• _Problems to work on_:
A - Answer these questions using the CEE Her Breakfast article below, and mark your answers (i), (ii) and (iii).
(i) On what date did GLOBSEC Bratislava Forum host CEE Her Breakfast?
(ii) Which country leads in the rate of female IT students, and with what percentage?
(iii) Who led the event?
B - Print the passage of the CEE Her Breakfast article below from "From the offset, Krista" up to and including "inclusive, gender-neutral manner.".

• _Source passage_:
"""
GLOBSEC Bratislava Forum has, once again, hosted CEE Her Breakfast on the side-lines of the conference on 16 June 2021. GLOBSEC, as an organisation aware of how gender imbalance affects the quality of policy outcomes, hopes to be able to shape the societal narrative on the topic and support the advancement of women in the field of (digital) education.
The current societal challenges highlight the need to utilise the full potential of men and women alike in order to attain long-term, sustainable goals in our digitalised and interconnected world. Yet, women are often absent from contributing to the digital economy. Women, in general, suffer from stereotypical mindsets about gendered workplaces, reflect a lower degree of confidence when applying for jobs and using technology, and are ill-equipped by the education systems which systematically curtail their access to opportunities. The structural socio-economic factors make the digital gender gap even more pronounced and the female underrepresentation in the workforce often results in talent shortages and hinders societal progress. If governments, businesses and organisations increased the pace of bridging the digital gender divide and leveraged the equalising role of gender-responsive education, this would result in a major leap for the parity between men and women. The question is, what does it take to get there?
From the offset, Krista Mulenok, Secretary-General of the Estonian Atlantic Treaty Association, emphasised the role of technology in societal progress and if developed mainly by men, large groups of women are overlooked. The rates of female IT students are consistently low across European countries with Estonia leading with 38%. Additionally, training programs designed to narrow the gender gap in digital education tend to focus on male trainees. To broaden the opportunities for young girls and boys alike, schools should offer more extra curriculum activities and encourage students to participate in an inclusive, gender-neutral manner.
Consequently, Jeff Bullwinkel, Associate General Counsel and Director of Corporate at Microsoft Europe set the tone by stating that we are currently living in an era of AI. It is important to focus on what can be done to recruit the very best talents while reflecting sufficient gender balance in the company, and to support skills development among women in the tech and IT that will lead to the creation of role models in the field.
In this connection, Daniela Schwarzer, Executive Director for Europe and Eurasia at Open Society Foundations, made a link between women’s traditional responsibilities, and that society expects women to have, and professional development. In all, the presence of women in fields dominated by male needs to be explicitly addressed. However, Pavel Mik, Country Managing Director Slovakia & Manager of Robotics in Eastern Europe at ABB, raised an observation that the concept of a gender balance in digital education is so fragile that a simple act of using gender quotas may push women through the selection procedures just because of their gender. This said, outputs created by only male producers will not be suitable for female consumers.
Finally, Kolinda Grabar-Kitarović, former president of Croatia, said that women face all kinds of stereotypes especially in leading positions because, in some countries, society is unprepared to see them being occupied by women. After all, girls excel in social studies and languages ahead of boys at an early age but are lacking in digital literacy. It has been worsened with the COVID-19 pandemic, especially in families with lower economic backgrounds.
The event was led by Zuzana Pisoň, Technology Stream Lead at GLOBSEC Policy Institute.
"""
• _Recorded data_:
"""
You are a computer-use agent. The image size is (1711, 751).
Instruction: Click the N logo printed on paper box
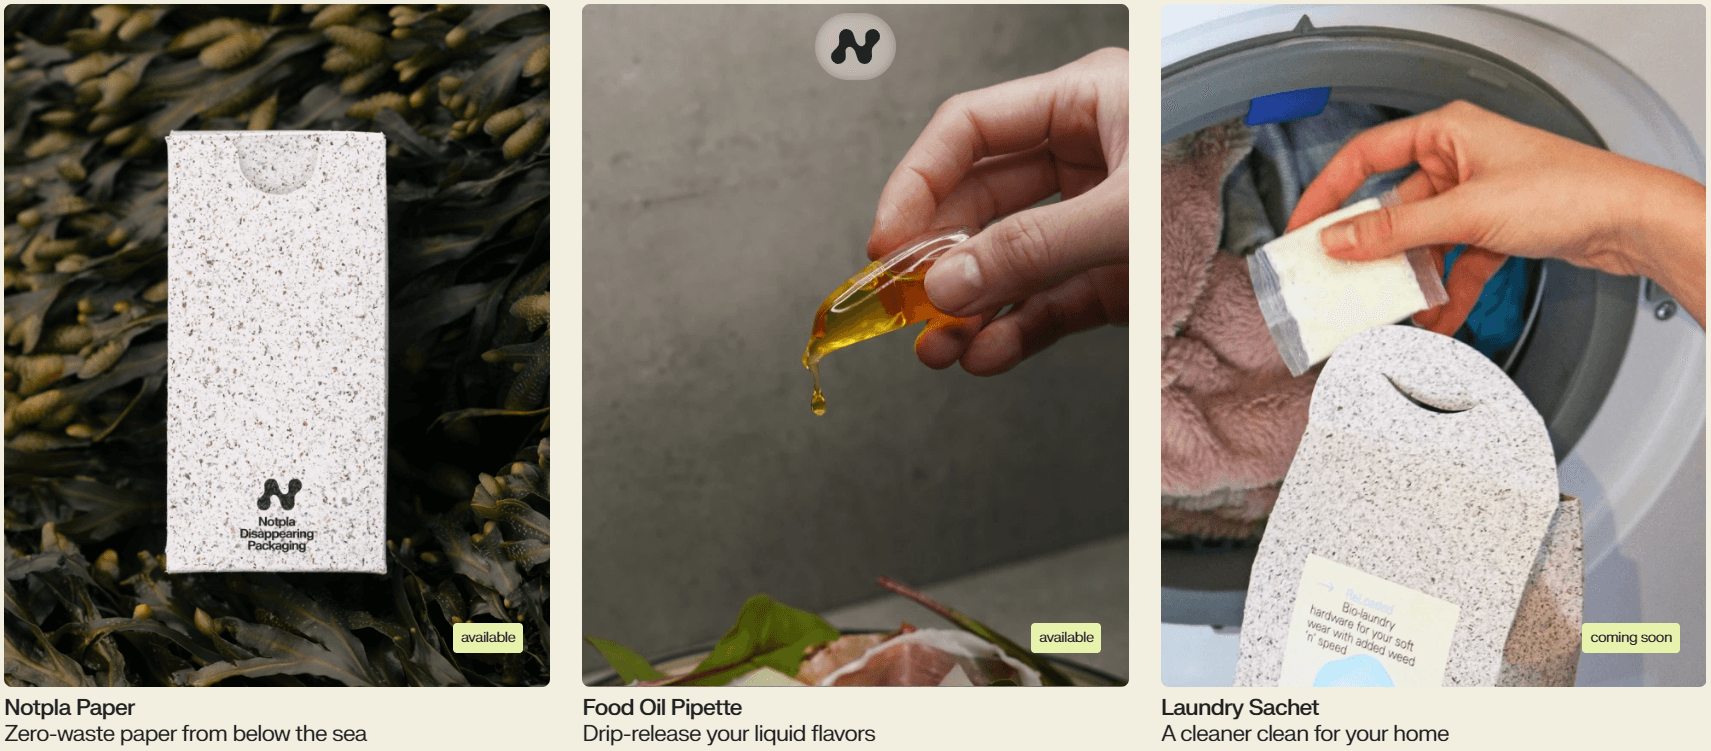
"""
• _Task answers_:
A -
(i) 16 June 2021
(ii) Estonia, with 38%
(iii) Zuzana Pisoň, Technology Stream Lead at GLOBSEC Policy Institute

B -
From the offset, Krista Mulenok, Secretary-General of the Estonian Atlantic Treaty Association, emphasised the role of technology in societal progress and if developed mainly by men, large groups of women are overlooked. The rates of female IT students are consistently low across European countries with Estonia leading with 38%. Additionally, training programs designed to narrow the gender gap in digital education tend to focus on male trainees. To broaden the opportunities for young girls and boys alike, schools should offer more extra curriculum activities and encourage students to participate in an inclusive, gender-neutral manner.